In our exercise, the function \( u(x, y) = \log_e(x^2 + y^2) \) is verified for harmonicity by calculating these second partial derivatives. We start by finding \( u_x \) and \( u_y \), the first derivatives, which are \( \frac{2x}{x^2 + y^2} \) and \( \frac{2y}{x^2 + y^2} \) respectively.

• The second derivative \( u_{xx} = \frac{2(y^2 - x^2)}{(x^2 + y^2)^2} \)
• And \( u_{yy} = \frac{2(x^2 - y^2)}{(x^2 + y^2)^2} \)

Adding these, we see that \( u_{xx} + u_{yy} = 0 \), confirming \( u \) is harmonic.
Understanding this equation helps in fields such as fluid dynamics and electrostatics, where potential functions are often harmonic, satisfying Laplace's Equation.
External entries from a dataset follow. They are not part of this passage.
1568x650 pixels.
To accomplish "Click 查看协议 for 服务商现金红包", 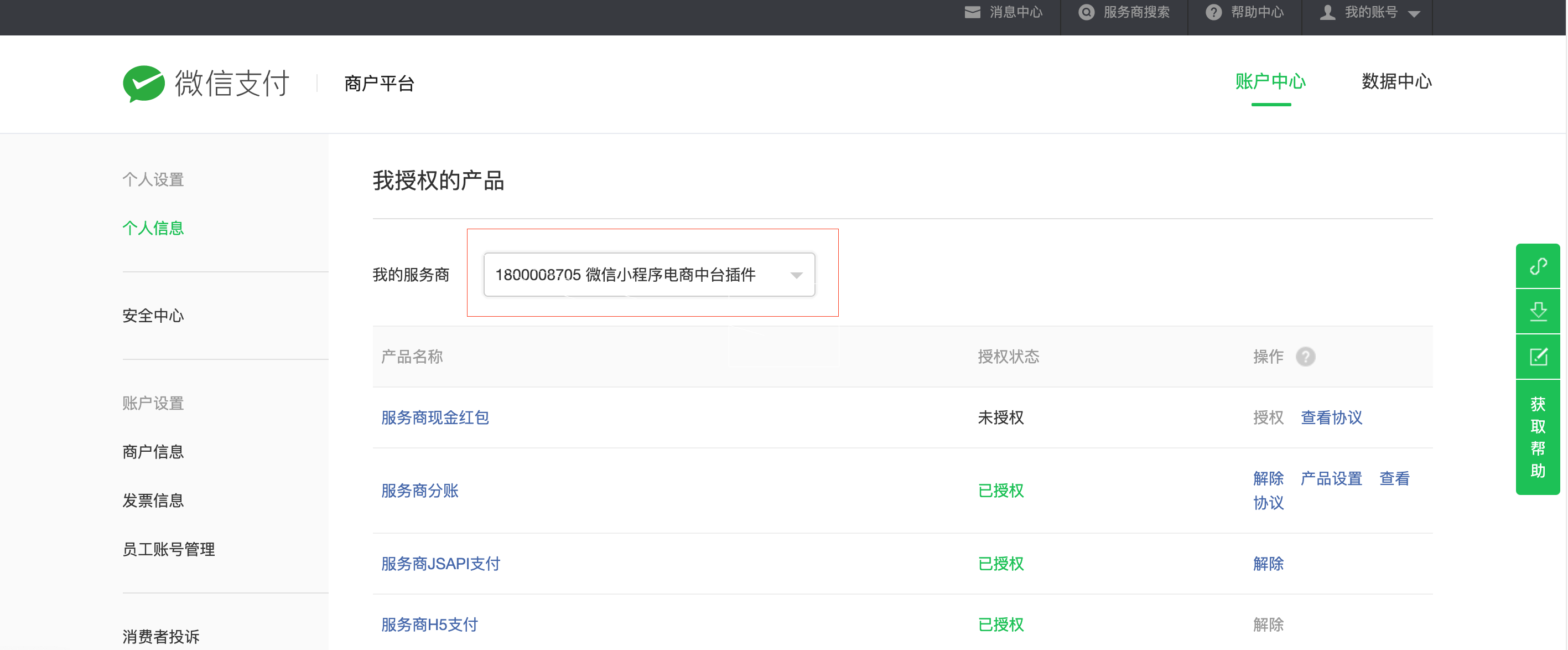I will click(x=1331, y=417).
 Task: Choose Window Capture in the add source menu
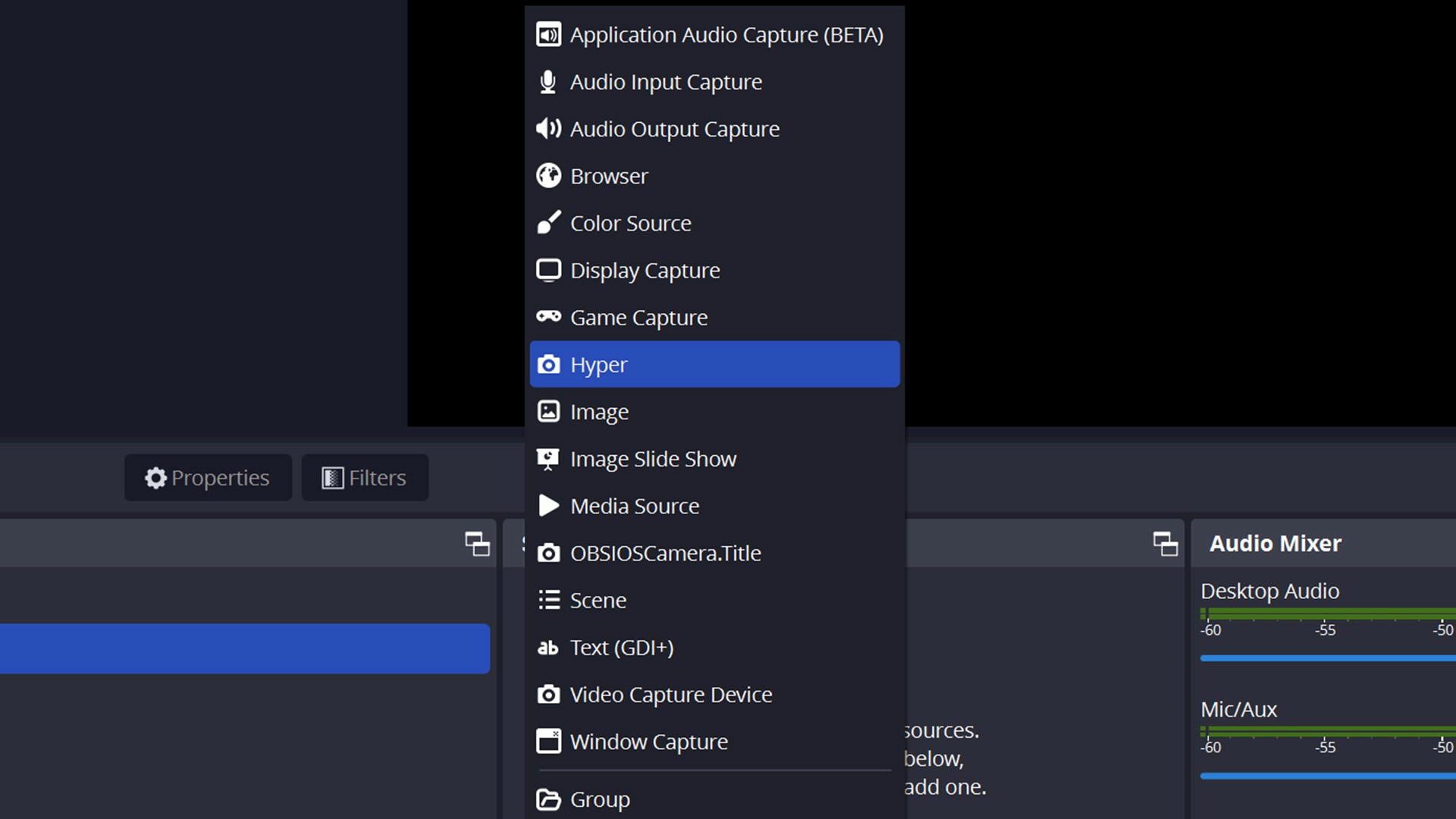coord(648,741)
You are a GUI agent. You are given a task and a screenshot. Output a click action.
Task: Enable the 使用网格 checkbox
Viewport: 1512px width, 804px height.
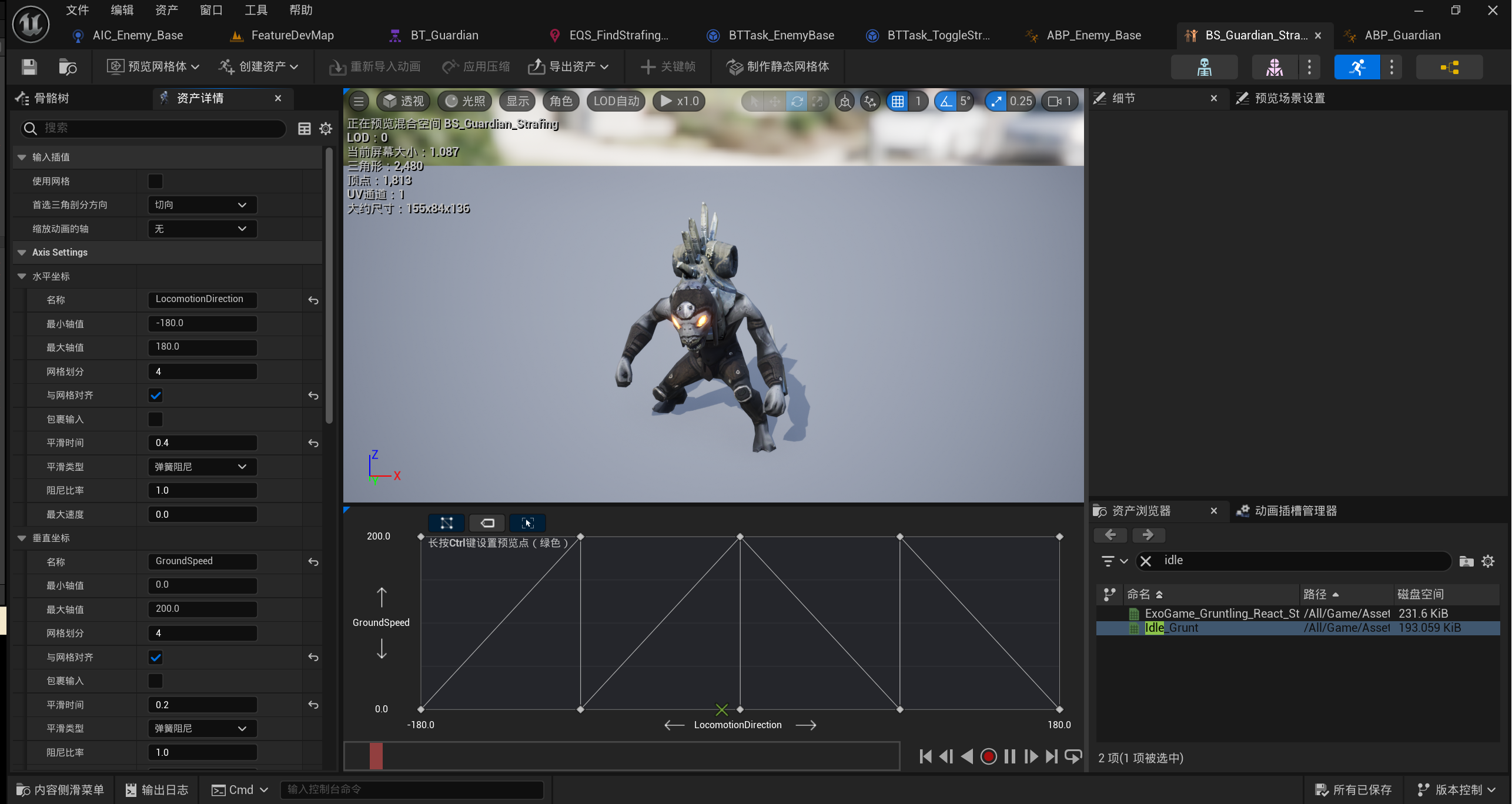coord(155,181)
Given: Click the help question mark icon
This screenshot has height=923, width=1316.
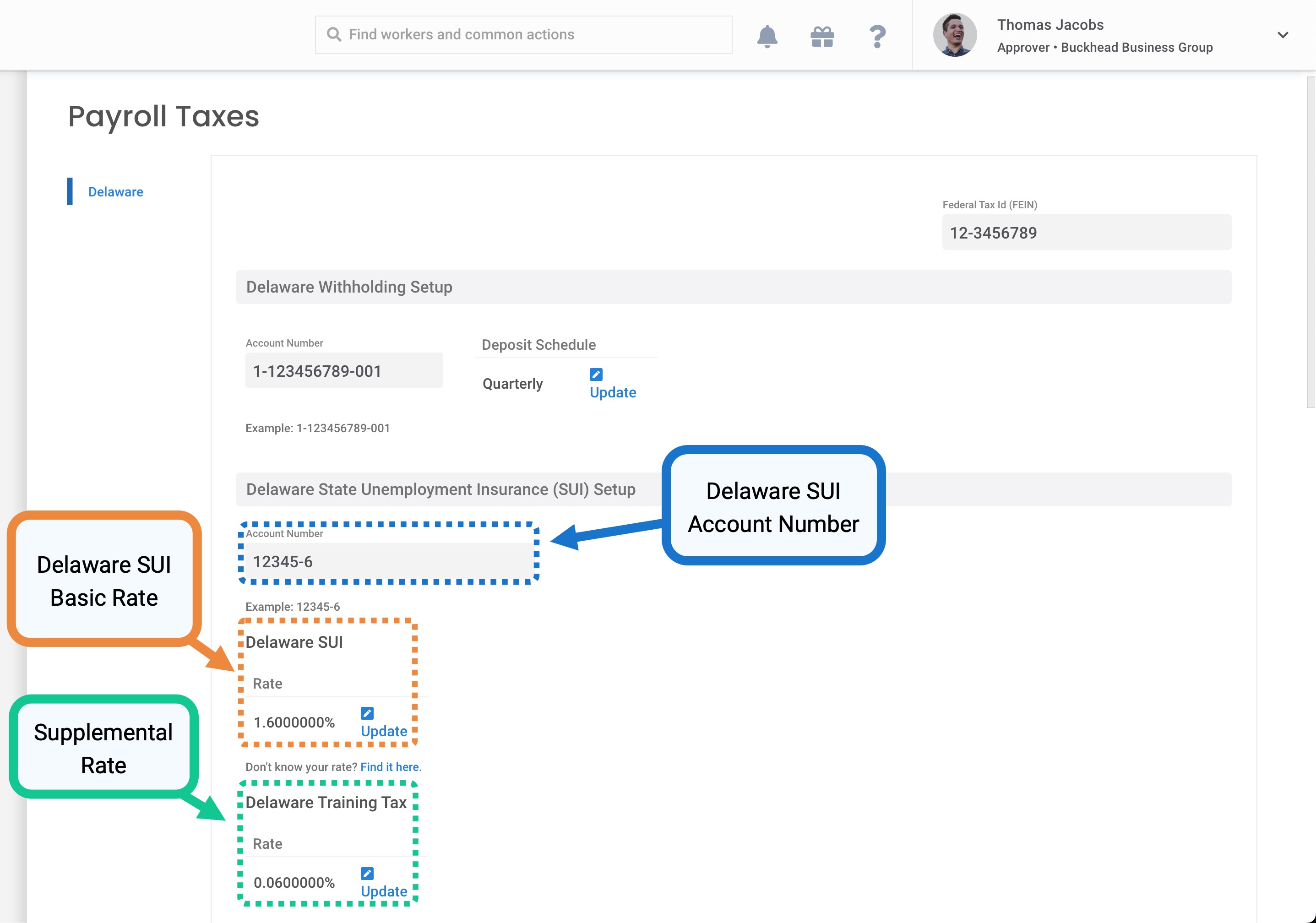Looking at the screenshot, I should pos(877,36).
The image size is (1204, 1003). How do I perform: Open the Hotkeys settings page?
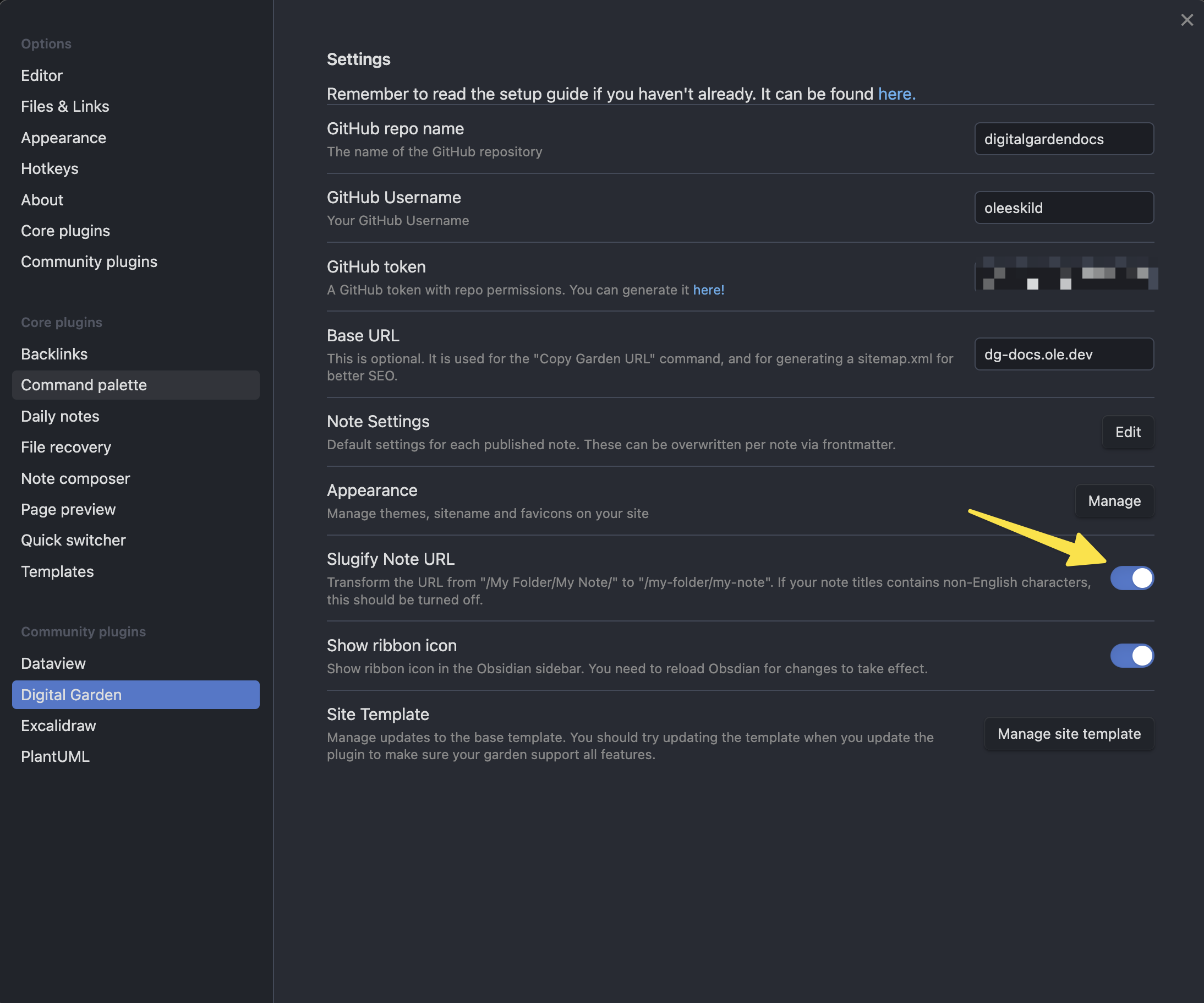coord(50,168)
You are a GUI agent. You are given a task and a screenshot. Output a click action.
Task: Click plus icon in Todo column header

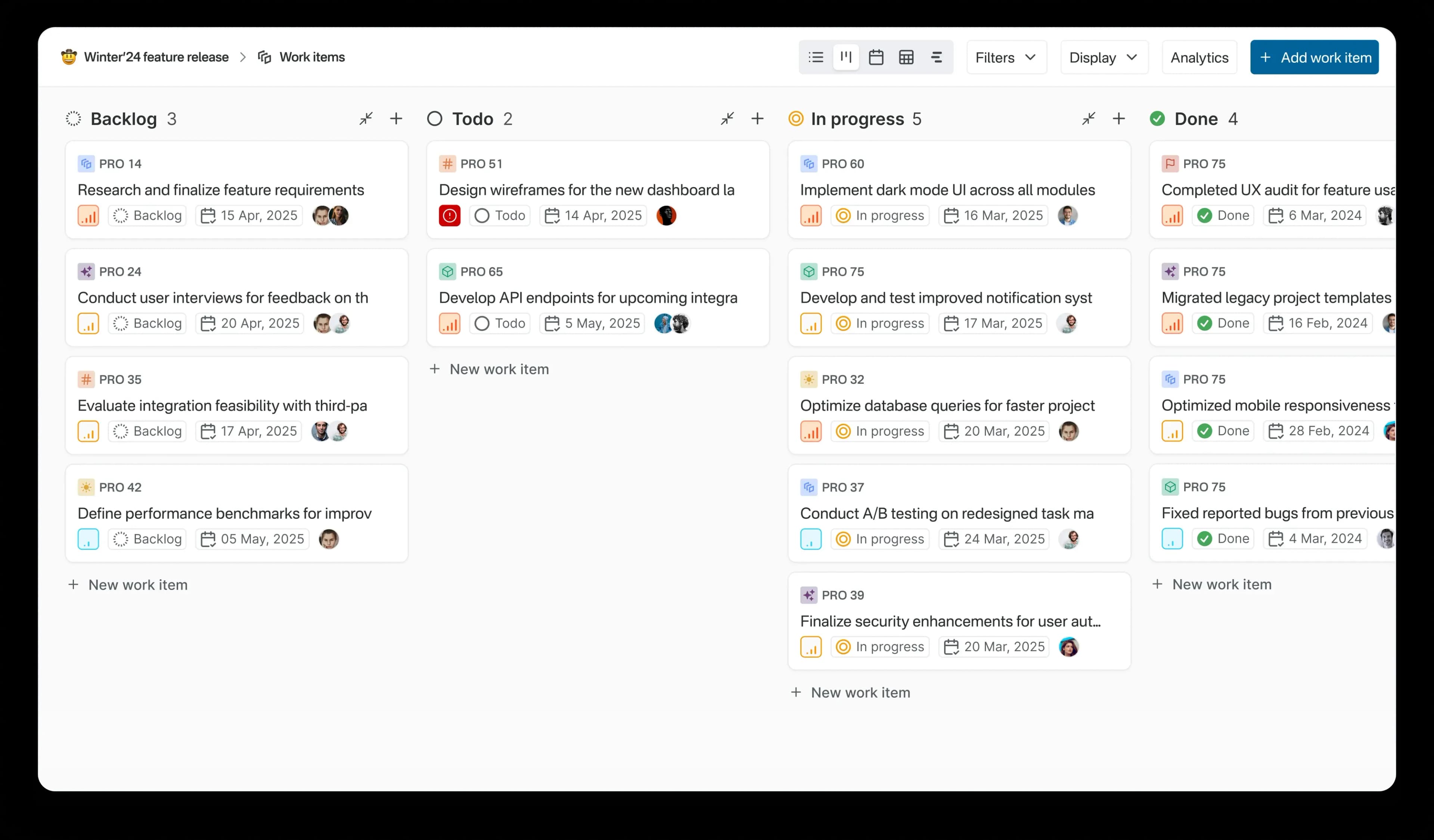pos(757,119)
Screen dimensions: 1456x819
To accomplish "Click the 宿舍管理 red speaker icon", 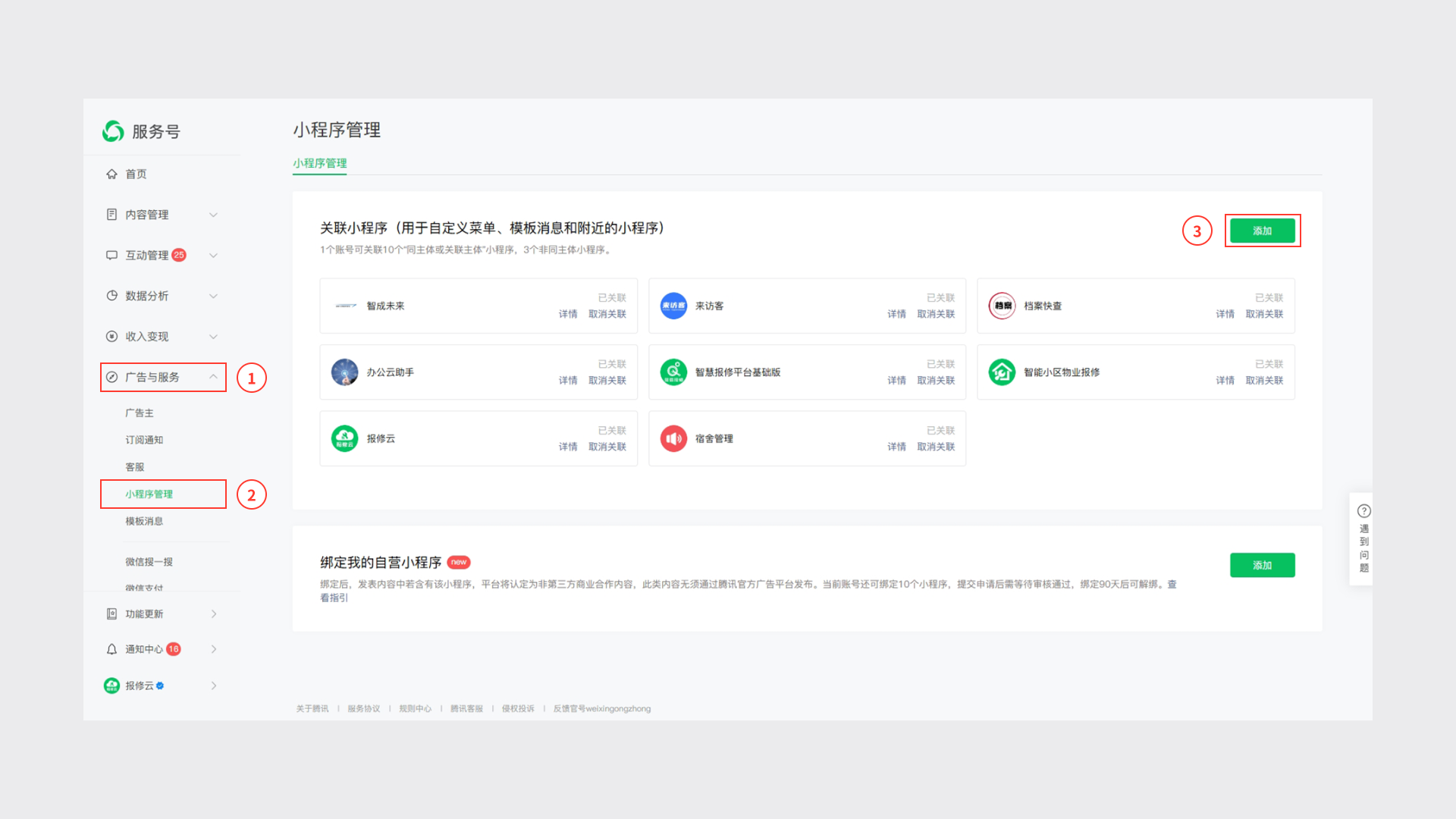I will [x=673, y=438].
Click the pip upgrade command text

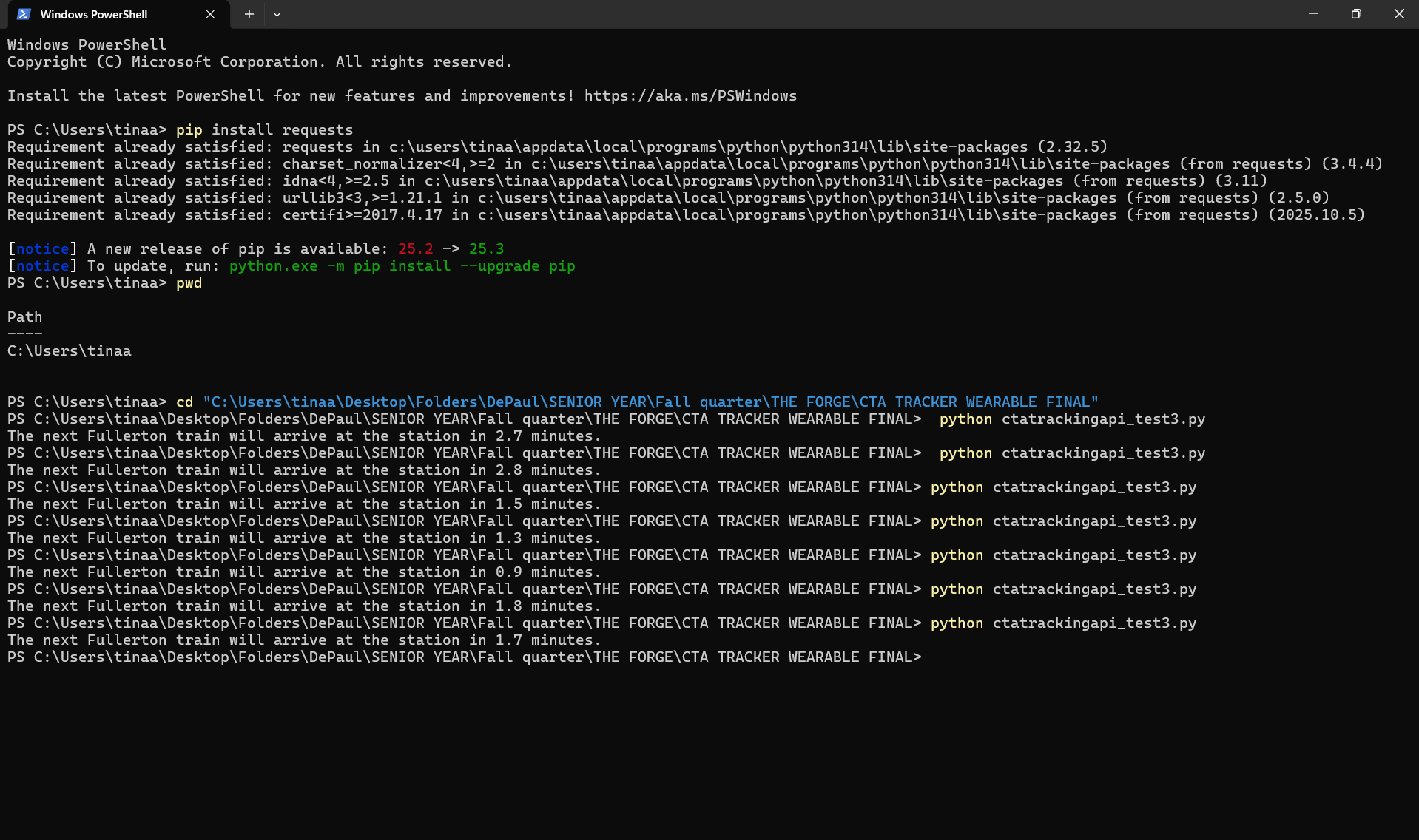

The Cauchy-Riemann Equations are vital when verifying if two real-valued functions \( u \) and \( v \) can compose an analytic function of a complex variable \( f(z) \). They provide a bridge between two functions to ensure that they align properly to form a complex function.

For functions \( u(x, y) \) and \( v(x, y) \) to satisfy these equations, the following conditions must hold:

• \( u_x = v_y \)
• \( u_y = -v_x \)

In the exercise, we compute \( v_y = \frac{2x}{x^2+y^2} \) from \( u_x \) and \( -v_x = \frac{2y}{x^2+y^2} \) from \( u_y \). By integrating \( v_y \) concerning \( y \), we find \( v = \arctan\left(\frac{y}{x}\right) + h(x) \). Consistency with \( -v_x \) results in \( v = \arctan\left(\frac{y}{x}\right) + C \), where \( C \) is a constant.
Cauchy-Riemann Equations are essential in complex analysis, ensuring functions are differentiable in the complex plane and preserving analyticity.

Analytic Functions are powerful in complex analysis, defined as functions that are locally representable by a convergent power series. An important property of analytic functions is that they are infinitely differentiable and thus smooth.

In the task, using the harmonic function \( u(x, y) = \log_e(x^2 + y^2) \) and its harmonic conjugate \( v(x, y) = \arctan\left(\frac{y}{x}\right) \) that satisfy the Cauchy-Riemann equations, we can form an analytic function \( f(z) = u(x, y) + i v(x, y) \).

This formation gives us

• \( f(z) = \log(x^2+y^2) + i \arctan\left(\frac{y}{x}\right) \)

Analytic functions are essential tools in areas of complex analysis, often used to model phenomena in physics and engineering due to their well-behaved properties across their domain.